Le jeune talent en profite pour mettre un second album, intitulé "Tendoro", sur le marché en 1998. Succès immédiat et ravageur de l”opus, aucun mélomane, surtout adepte du rastafarisme, ne pouvant rester indifférent à des titres poignants comme Rastaman, Tendoro, N”Sirana Malo, Fugnèba. La rampe de lancement est ainsi occupée par le fils du Niger et du Bani qui se lance à la conquête de l”Europe, voire de l”Occident. Il entreprend une tournée de promotion de Tendoro en France, en Allemagne et en Suisse. De retour d”Europe, il entreprend une tournée sous-régionale, sillonnant ainsi presque toutes les principales villes ivoiriennes et maliennes, où les mélomanes se piétinent pour assister à ses concerts.

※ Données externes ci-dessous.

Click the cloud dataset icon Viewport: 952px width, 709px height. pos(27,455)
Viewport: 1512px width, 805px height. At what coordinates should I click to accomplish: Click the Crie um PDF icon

Au Mali, il se maintient au sommet des hits parades pendant environ deux saisons. Après cet époustouflant succès, l”artiste s”éclipsera un moment pour mûrir ses projets artistiques et surtout concocter le menu de son futur album. Le résultat est au-delà des attentes, parce que Koko a mis le paquet dans cette œuvre, qui va séduire et conquérir les rares âmes qui étaient jusque-là restées indifférentes à son talent.